# See the new DirecTivo HD Unit (VIDEO)



## Scott Greczkowski (Mar 21, 2002)

Here is a video which shows off the new DirecTV HD PVR with Tivo.

http://www.cnet.com/video/synd/news_redir2.html?vid_win=http://news.com.com/1601-2-981898.html


----------



## Mark Lamutt (Mar 24, 2002)

Notice how he specifically didn't say that this box can record the OTA HD signals. He was talking about recording HD, and then specifically said the box could also receive the local OTA signals. Hmmmm...


----------



## James_F (Apr 23, 2002)

That is pretty cool. 

Mark, will the 921 be able to record OTA HD?


----------



## sampatterson (Aug 27, 2002)

Yes, the 921 specs say it will be able to record OTA HD.


----------



## James_F (Apr 23, 2002)

So the 921 will have a MPEG recorder in it. That must be why its going to cost so much. Anyone have a price yet on the DirecTiVo HD?


----------



## Mark Lamutt (Mar 24, 2002)

I don't think that the 921 will have an MPEG recorder. I think that the 921 will record the ATSC stream directly like the current HDTV recording cards do. When played back, the transport stream files will be transferred through the 8VSB modulator for decoding and viewing. Of course, that's speculation on my part.


----------



## James_F (Apr 23, 2002)

So no non HD locals then?


----------



## spanishannouncetable (Apr 23, 2002)

> _Originally posted by Mark Lamutt _
> *Notice how he specifically didn't say that this box can record the OTA HD signals. He was talking about recording HD, and then specifically said the box could also receive the local OTA signals. Hmmmm... *


It was announced at the CES that the HD DirecTiVo WILL record OTA HD as well as Directv's HD channels.

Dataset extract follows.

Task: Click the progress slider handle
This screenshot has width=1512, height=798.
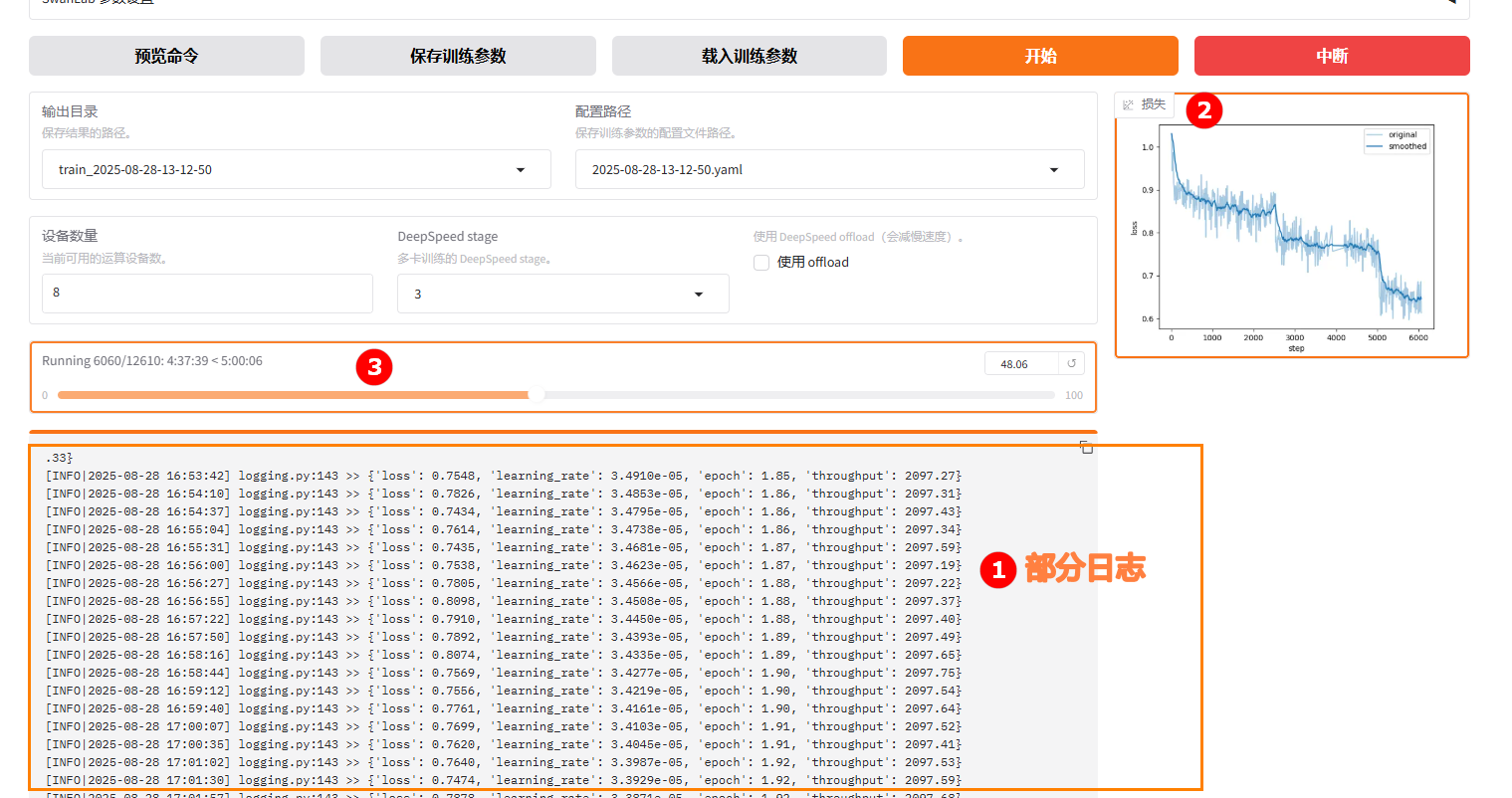Action: pos(537,395)
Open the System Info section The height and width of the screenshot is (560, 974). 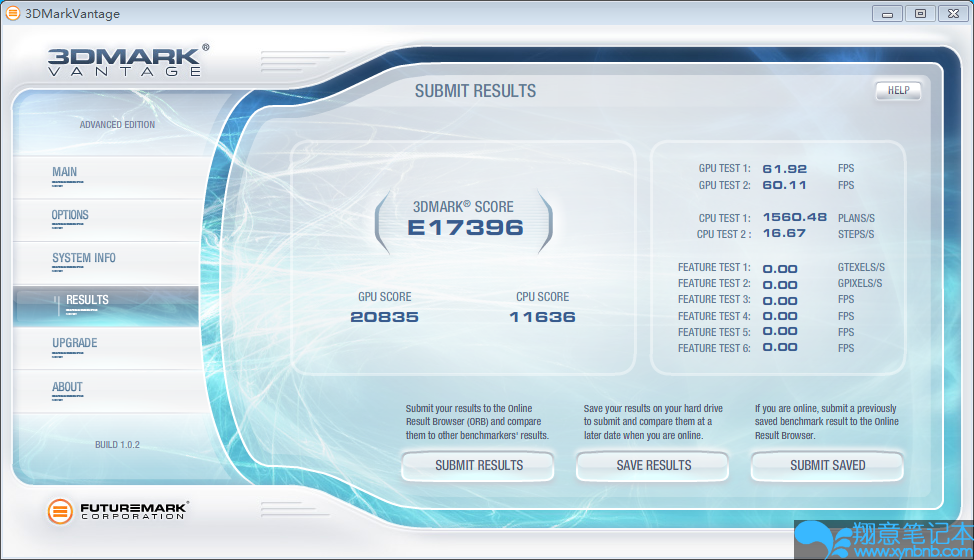click(84, 258)
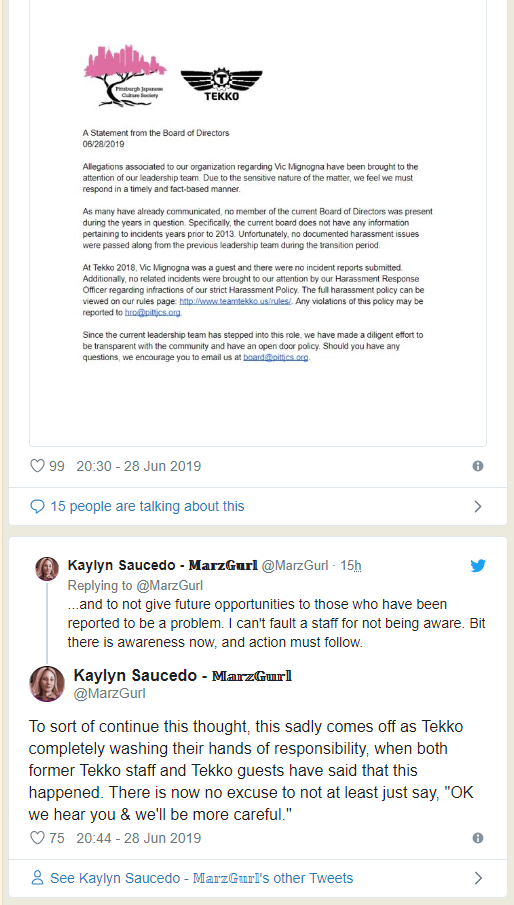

Just because he used the word "receive" instead of "record" is nothing to build any conspiracy theories around


----------



## Mark Lamutt (Mar 24, 2002)

That's great! Wasn't trying to start conspiracies - just pointing out something that I noticed. Heck, if the HD Tivo hits the market first before the 921, I may very well jump the Dish ship and to get one!


----------



## EricG (Mar 28, 2002)

Those XP commercials are ANNOYING.


----------



## scooper (Apr 22, 2002)

James - not exactly - what it is saying that the unit will be able to record ANY ATSC signal, of which HDTV is a part of.


----------



## James_F (Apr 23, 2002)

Well that sucks in the short term unit everyone moves to digital signals. Its all moot for me anyway because I'll never leave DirecTV until Dish gets MLB EI. Still its very interesting.


----------



## scooper (Apr 22, 2002)

James - did you understand what I said there ?

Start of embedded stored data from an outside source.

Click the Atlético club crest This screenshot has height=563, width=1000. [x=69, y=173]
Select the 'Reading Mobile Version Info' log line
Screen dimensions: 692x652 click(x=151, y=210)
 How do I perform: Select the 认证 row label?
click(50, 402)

ATSC = Digital TV - is required to get HDTV.

So, saying that it can record ATSC OTA is saying that it can also record HDTV OTA.


----------



## James_F (Apr 23, 2002)

I don't understand. I know Digital TV is HDTV, but 90% of what I watch is non HD local. Am I right in understanding that I won't record those.


----------



## scooper (Apr 22, 2002)

What do you mean - is it ANALOG OTA or is it Digital NON-HDTV OTA? BTW - Digital is NOT necessarily HDTV, but all HDTV IS DIGITAL (in the USA anyway). Your local stations should be putting up Digital fairly quickly already, if they aren't already there.

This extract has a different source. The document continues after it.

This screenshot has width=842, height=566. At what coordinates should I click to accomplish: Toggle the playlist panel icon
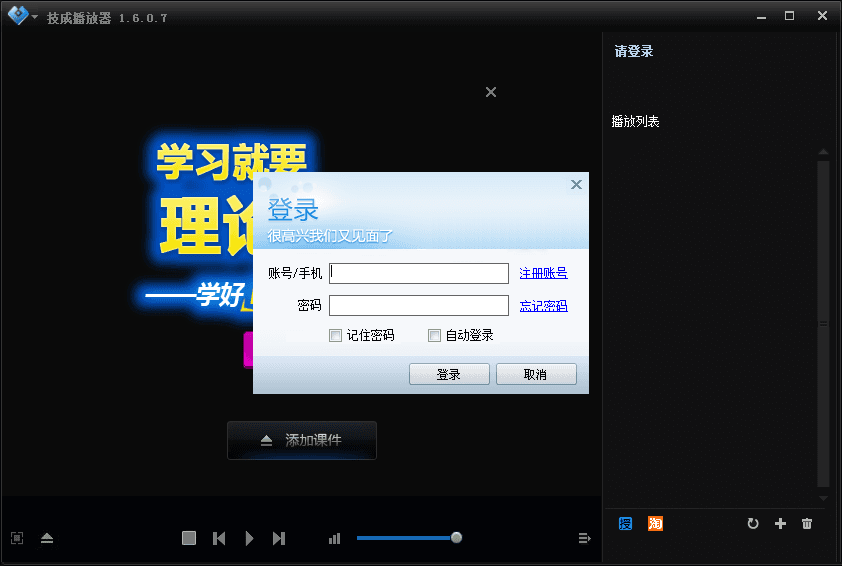coord(585,538)
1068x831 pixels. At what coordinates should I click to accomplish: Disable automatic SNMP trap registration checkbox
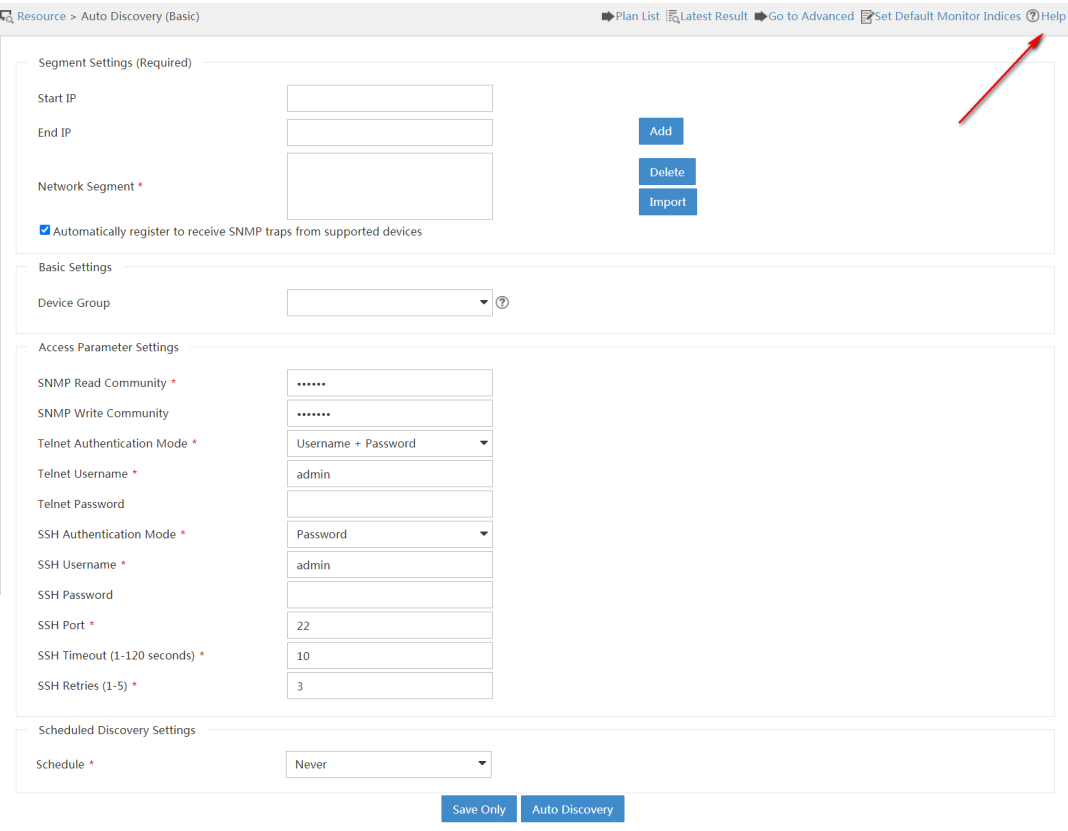coord(45,231)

If it's ANALOG - you're right - you probably won't be able to record it. As long as you can get it digitally, you can. It's that simple.


----------



## James_F (Apr 23, 2002)

Thats what I thought.


----------



## pesos (Feb 15, 2003)

so what is the timeframe do you guys think? my roomates and I are ready to get directv (i just got a new 57" sony crt, woohoo!). we were going to do a $299 deal which included a series 2 directivo, a 2nd normal directv receiver, and the triple-lnb sat and installation...

i'd love to get the HD tivo/dtv unit but we're sick of waiting :-/

Wes


----------



## raj2001 (Nov 2, 2002)

> _Originally posted by Mark Lamutt _
> *I don't think that the 921 will have an MPEG recorder. I think that the 921 will record the ATSC stream directly like the current HDTV recording cards do. When played back, the transport stream files will be transferred through the 8VSB modulator for decoding and viewing. Of course, that's speculation on my part. *


Then the HDirecTiVo has the same capability. The hardware is there, all that's needed is software. I don't think DirecTV will let Dish and the 921 have all the glory


----------